Task item → Return, word for word, the lines of the listing below from the one with "Viewport: 1024px width, 435px height." through the one with "Viewport: 940px width, 422px height.", and no other lines.

Information given →

****************

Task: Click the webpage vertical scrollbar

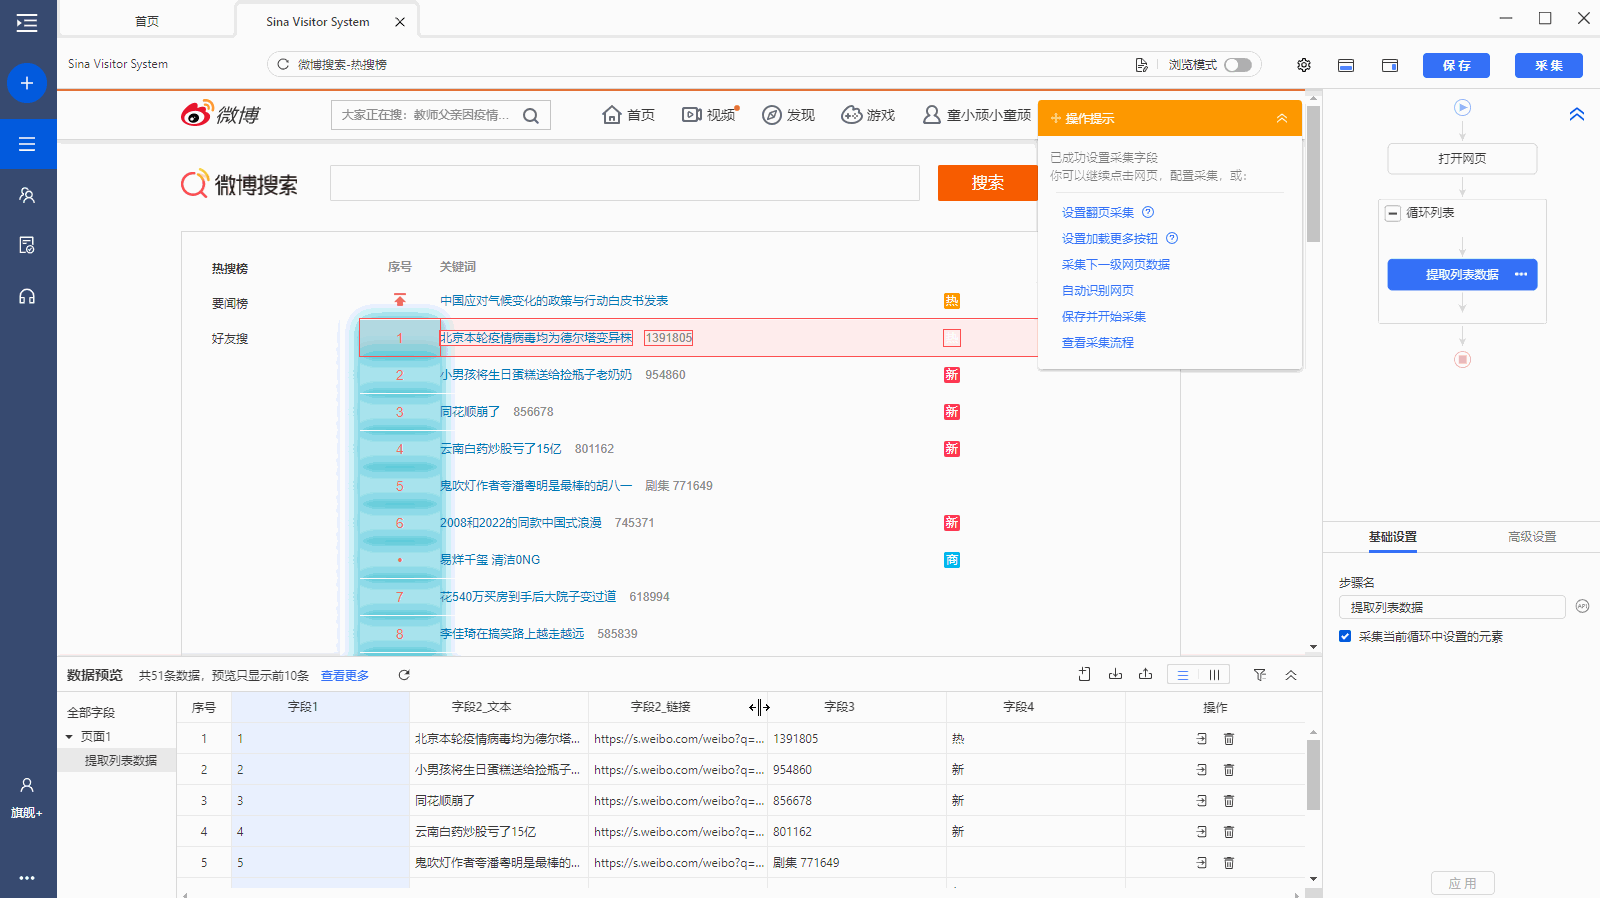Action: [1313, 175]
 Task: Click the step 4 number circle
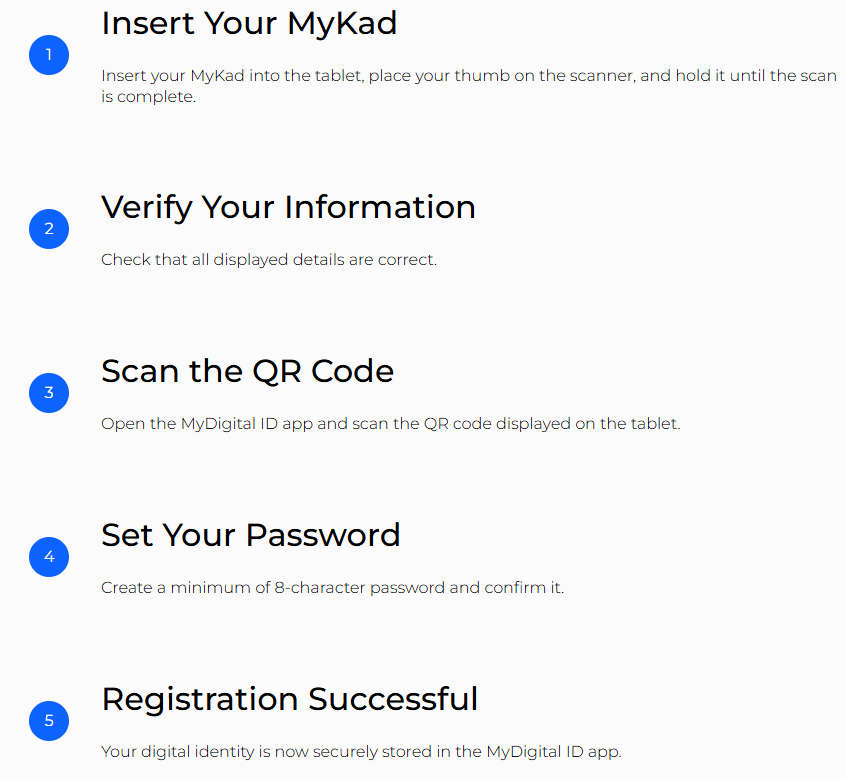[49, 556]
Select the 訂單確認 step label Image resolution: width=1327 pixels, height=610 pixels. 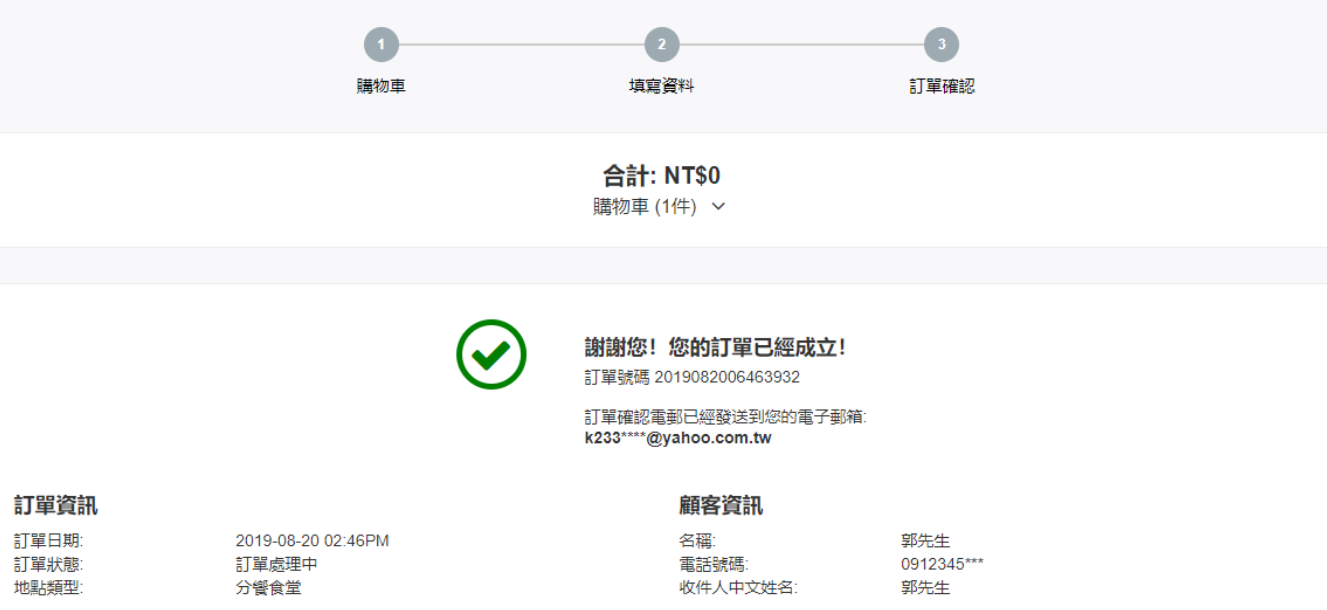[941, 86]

****************

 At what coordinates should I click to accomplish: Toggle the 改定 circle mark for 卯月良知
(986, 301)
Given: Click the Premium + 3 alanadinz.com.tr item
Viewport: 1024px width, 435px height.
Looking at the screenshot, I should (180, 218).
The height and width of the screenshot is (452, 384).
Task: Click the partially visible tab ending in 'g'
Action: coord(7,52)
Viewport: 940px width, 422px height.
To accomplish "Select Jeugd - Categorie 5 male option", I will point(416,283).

****************

Your solution →
Viewport: 1024px width, 435px height.
Looking at the screenshot, I should (180, 218).
The height and width of the screenshot is (452, 384).
Task: Click the partially visible tab ending in 'g'
Action: coord(7,52)
Viewport: 940px width, 422px height.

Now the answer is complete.